#### EXERCISE:
In this exercise, return only the lines that run from the line with "This screenshot has height=896, width=1343." to the end of the entries below, both included. Pictures are not copied.

#### MATERIALS PROVIDED:
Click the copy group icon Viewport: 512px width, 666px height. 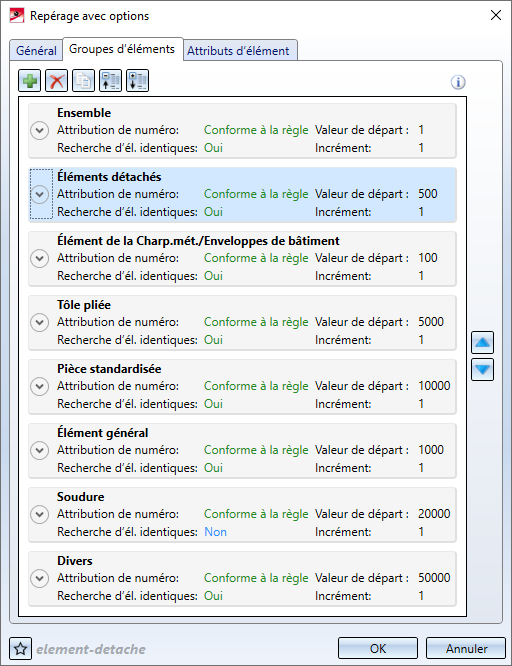pos(84,81)
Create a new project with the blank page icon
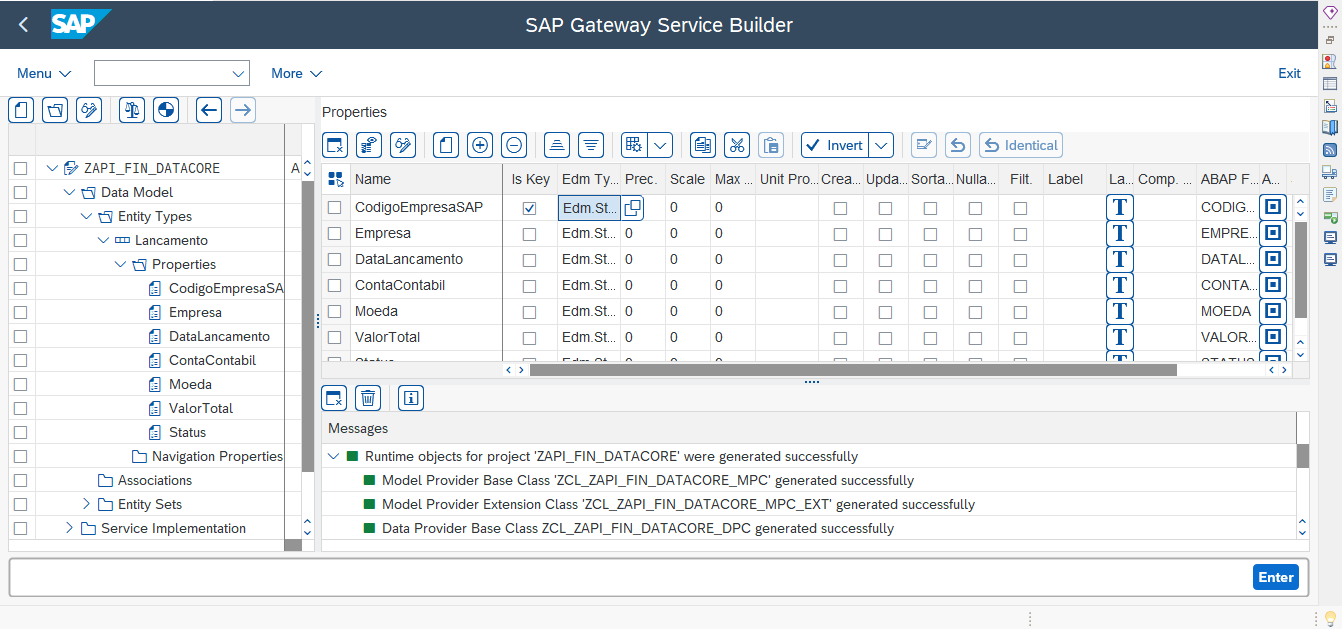Viewport: 1342px width, 629px height. coord(20,110)
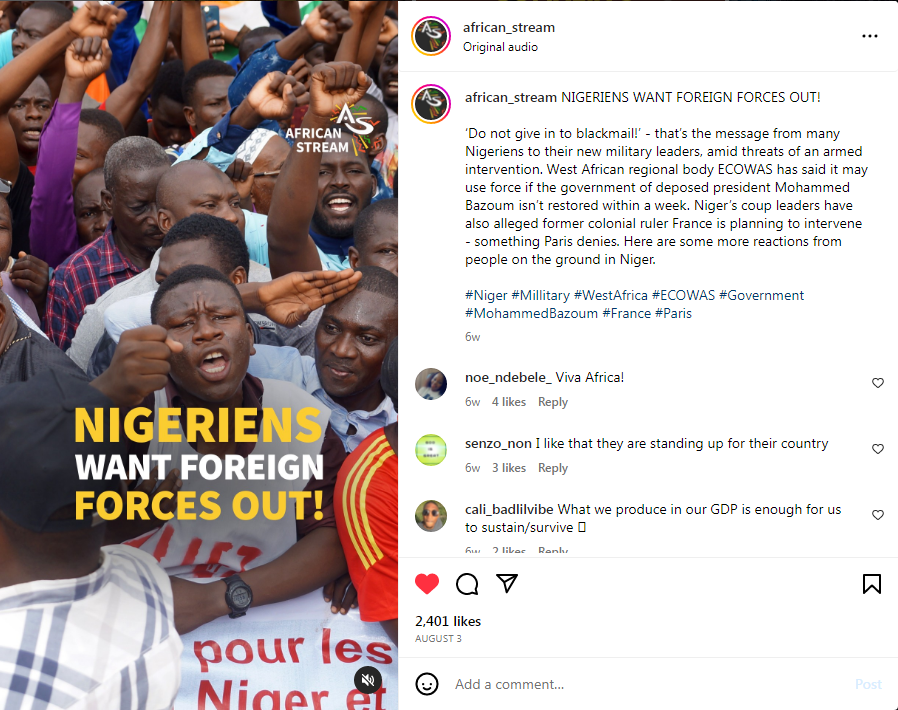
Task: Open the emoji picker smiley icon
Action: click(427, 684)
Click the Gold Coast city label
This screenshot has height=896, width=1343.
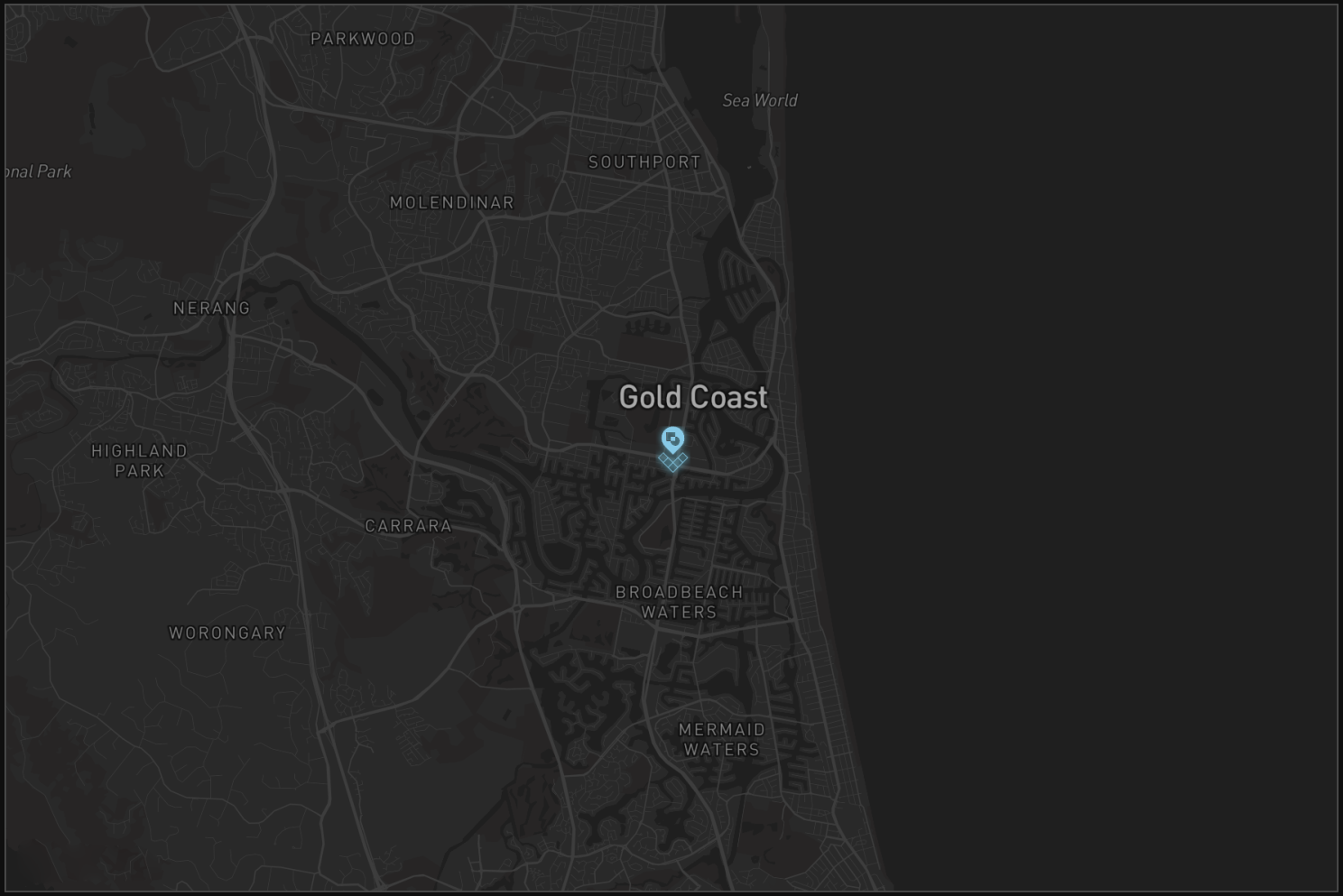(x=693, y=397)
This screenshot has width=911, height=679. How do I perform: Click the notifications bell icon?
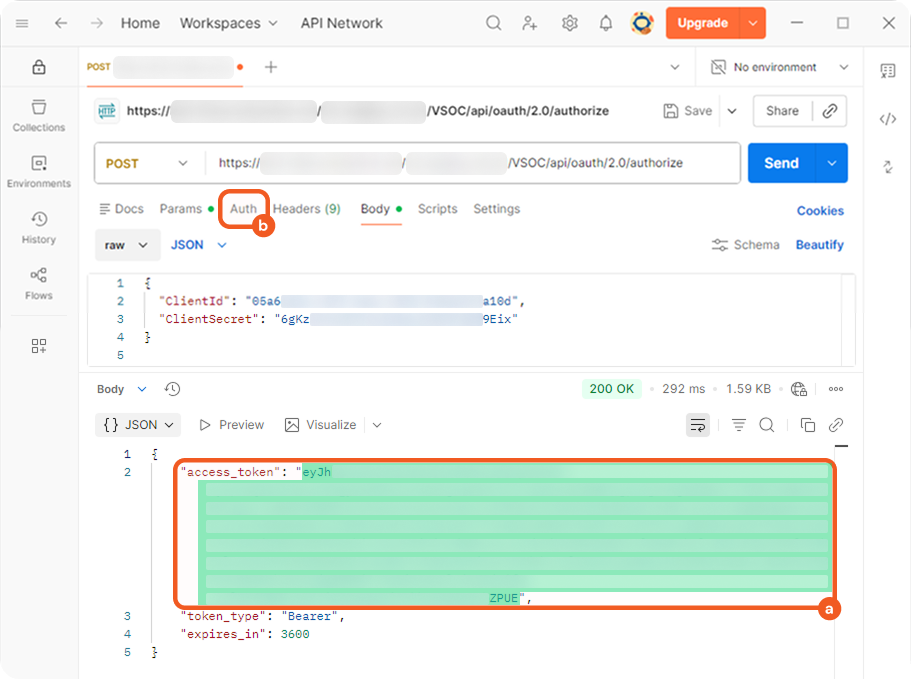tap(606, 23)
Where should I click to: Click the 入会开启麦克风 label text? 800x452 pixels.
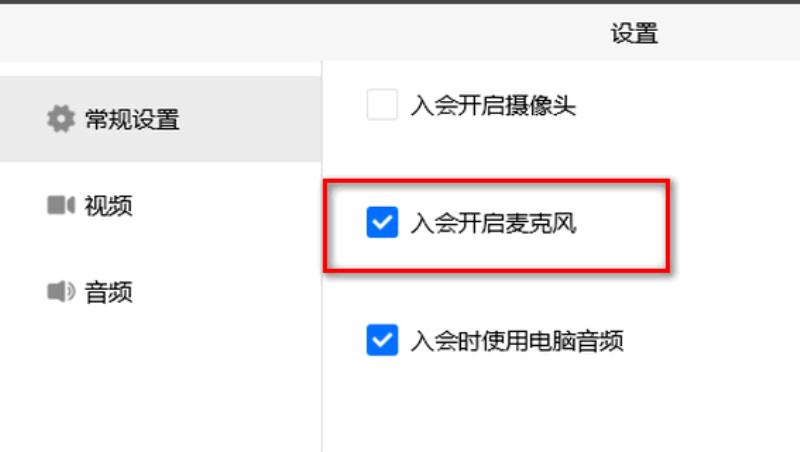(x=493, y=223)
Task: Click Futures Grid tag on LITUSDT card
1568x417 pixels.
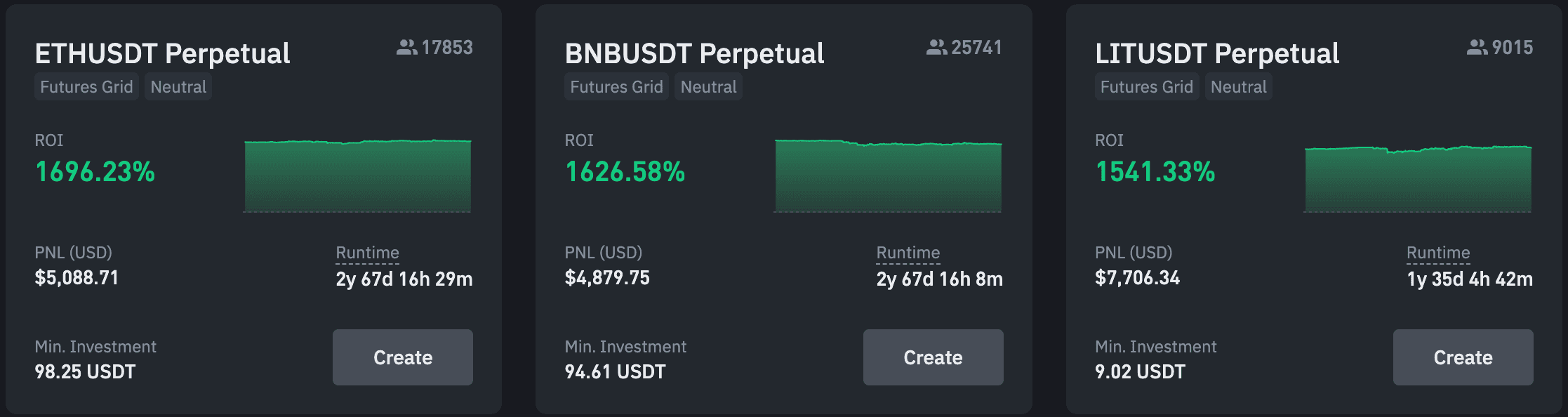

#### SOLUTION TO THIS TASK:
This screenshot has height=896, width=1343.
(x=693, y=397)
This screenshot has width=911, height=679. How do I perform: Click the notifications bell icon?
tap(606, 23)
Where should I click to: Click the 入会开启麦克风 label text? 800x452 pixels.
(x=493, y=223)
Task: Click Futures Grid tag on LITUSDT card
1568x417 pixels.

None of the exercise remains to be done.